| Document |
| | Ladies 37 and upPage 9 of 9 (1, 2, 3, 4, 5, 6, 7, 8, 9) |
It isn't one v. the other. They're both in the growing process. (Msg 191)
What I was getting at was I have heard people say, "I left my partner. I grew and they didn't."
I grew. It's the implication behind those words when someone uses them as an excuse for ending a relationship. Grow is a nice word. Children grow. Flowers grow. When a person says they grew and their partner didn't it implies they did something good and their partner didn't when, in many cases, grew simply means they changed their mind about things.
Referring to my example (Msg 190) if both demonstrating is growing and not demonstrating is growing, then it's only a matter of changing one's mind.
Let's say a couple is composed of two 40 year olds. The kids have grown and the woman wants to sell the 5-bedroom suburban home, move to a city condo, return to university and re-enter the working world (not to imply she didn't work raising the children. I had to say that!).

| What is being asked |
Answer these questions about the forum post on growing in relationships:
1. What have people been heard to say after leaving a partner?
2. Which message does the writer point to as their own example?
3. How old is each member of the couple in the scenario the writer describes?

| Part of a data file |
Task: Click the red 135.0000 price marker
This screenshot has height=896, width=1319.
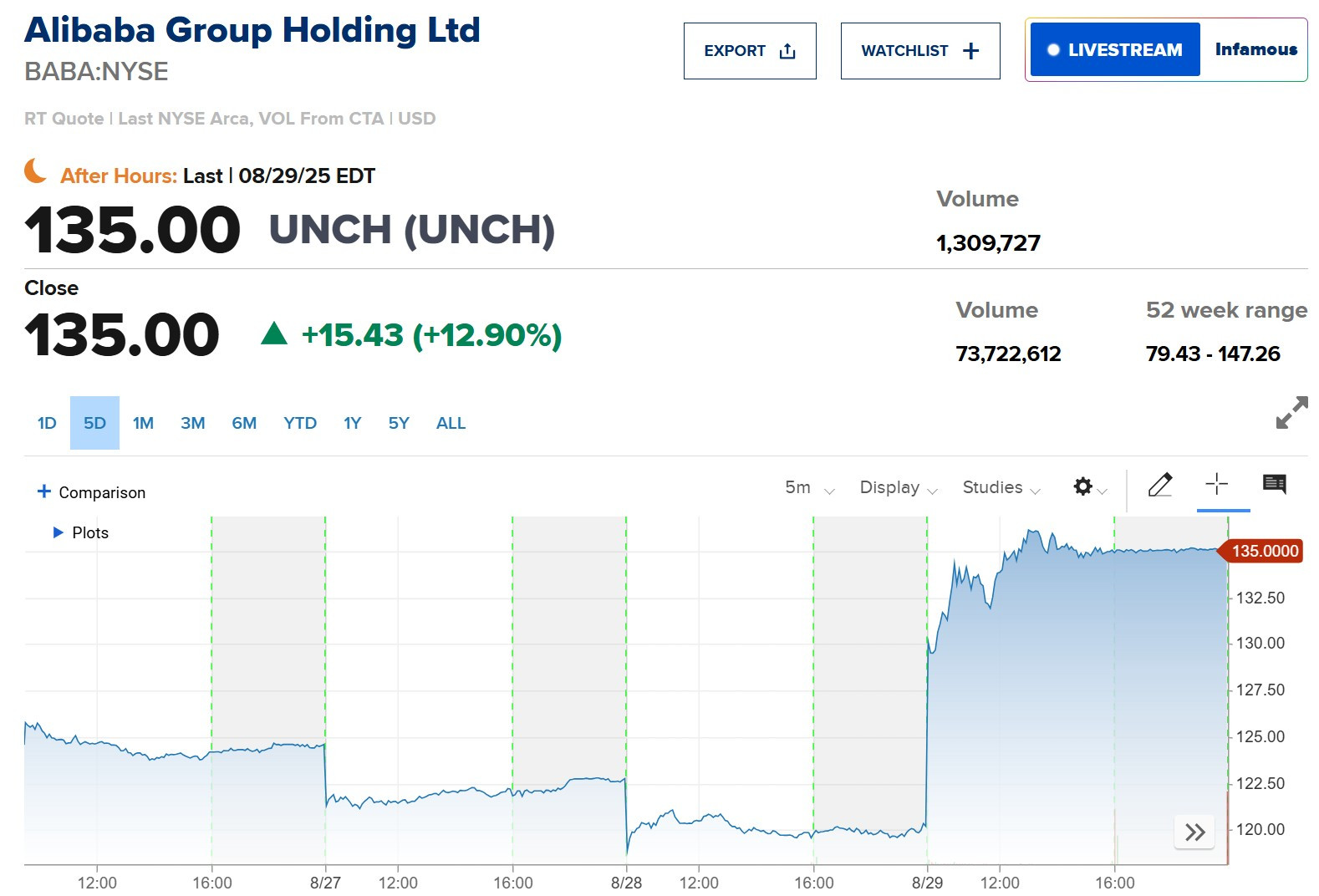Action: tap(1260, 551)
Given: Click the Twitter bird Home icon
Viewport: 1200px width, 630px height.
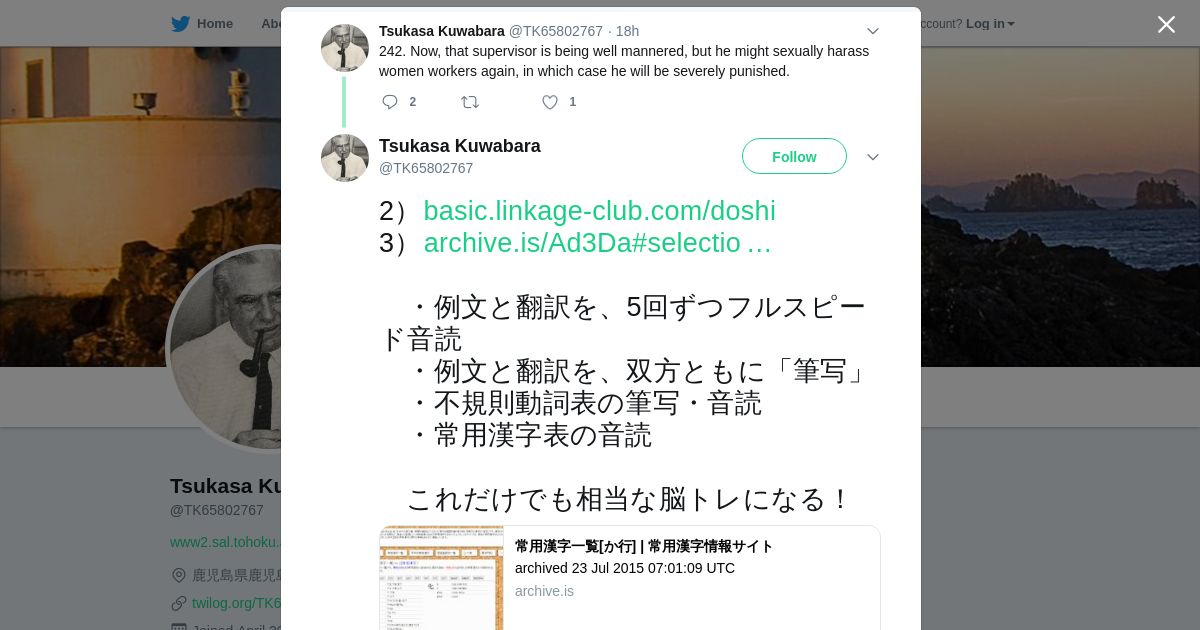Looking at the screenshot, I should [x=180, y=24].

| Response to the task |
1. "I left my partner. I grew and they didn't."
2. Msg 190
3. 40